Di kota Medan sekarang banyak dijumpai lampu merah dengan angka di perempatan jalan besar khusunya di pusat kota. Kalau di simpang USU ( Universitas Sumatra Utara , interval angka dimulai dari 16 menuju angka 1, sementara kalau di simpang PDAM dari angka 99.
Tak terbayangkan kalau intervalnya sampai 3 digit, pasti para pengendara harus super sabar untuk melalui lampu merah tersebut. Memperhatikan lampu merah bernomor, mempengaruhi emosi pengendara, saya merasa sangat berbahagia apa bila nomor sudah tinggal hitungan jari tangan, rasanya fikiran melambung seperti terbang naik Apolo 12 menuju bulan layaknya. Mudah-mudahan seluruh lampu lalu lintas kelak bisa diganti model seperti ini.
Lampu lalu lintas, orang Jakarta atau Medan menyebutnya lampu merah, sementara kalau di Jawa orang menyebutnya lampu bangjo (‘bang’ adalah singkatan dari kata ‘abang’ yang berarti merah dan ‘jo’ singkatan dari kata ‘ijo’ yang berarti hijau). Apapun namanya, orang mengartikan bahwa lampu merah berarti bahaya. Apabila lampu merah menyala, secara reflek fikiran pengendara mengartikan bahwa harus berhenti karena pengendara dari seberang jalan sedang mendapat giliran berjalan. Adapun angka-angka yang ekarang nampak 5,4,3,2,1 hanyalah interval pergantian giliran jalan.
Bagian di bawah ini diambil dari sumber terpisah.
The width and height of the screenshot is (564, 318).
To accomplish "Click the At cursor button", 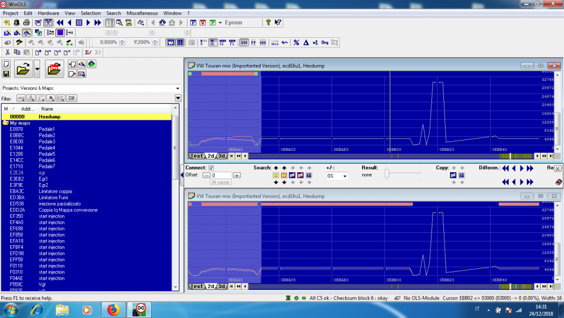I will [220, 182].
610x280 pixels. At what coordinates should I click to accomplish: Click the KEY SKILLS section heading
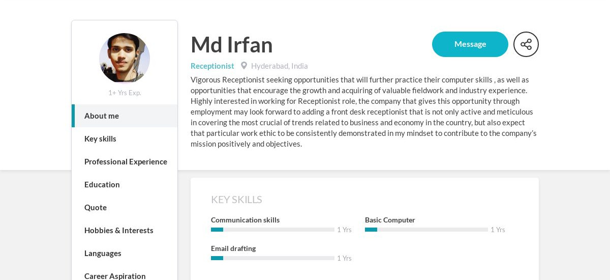236,200
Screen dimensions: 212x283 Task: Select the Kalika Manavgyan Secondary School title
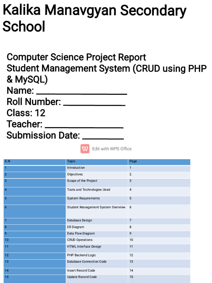pos(94,18)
Melihat lampu merah, umumnya fikiran kita terfokus pada makna lampu, bukan melihat merek lampunya, berapa kuat arusnya dan lain-lain yang berbau tehnik, tapi makna yang dikandungnya.
Demikian juga dalam ranah spiritual, mengikuti contoh lampu lalu lintas di atas, bahwa alam semesta berikut eksistensi adalah manifestasi tanda-tanda keberadaan Tuhan. Orang tidak perlu terpana melihat lampu lalu lintas, seperti melihat alam. Tapi arti yang dikandungnya, yaitu Pengejawantahan Sang Pencipta dibalik alam maya.
Tak pelak lagi, apa yang ditunjukkan oleh tanda-tanda itu bukanlah dunia ini, melainkan Sang Pencipta. Kita bisa mengatakan bahwa hubungan Tuhan dengan dunia ini bukanlah hubungan ( 1+1 ), atau (1 x 1), tetapi hubungan (1+0). Dalam ungkapan lain, yang ada adalah wujud Ilahi sementara yang lain adalah ketiadaan, dan tidak sedikitpun memberi tambahan kepada Esensi-Nya.
Apabila seseorang mampu menjangkau manifestasi Ilahiah, maka yang ada dalam kesadarannya adalah Tuhan semata. Dia memahami bahwa satu-satunya pembimbing adalah Tuhan. Sebagai pengendara harus tahu jalan mana yang mesti ditempuh, jangan sampai anda tersesat karena sekarang sudah masuk diperempatan.
“Wahai orang beriman! Jagalah dirimu sendiri. Orang yang tersesat tidak bakal merugikanmu jika kamu telah beroleh petunjuk” (QS. 5:105).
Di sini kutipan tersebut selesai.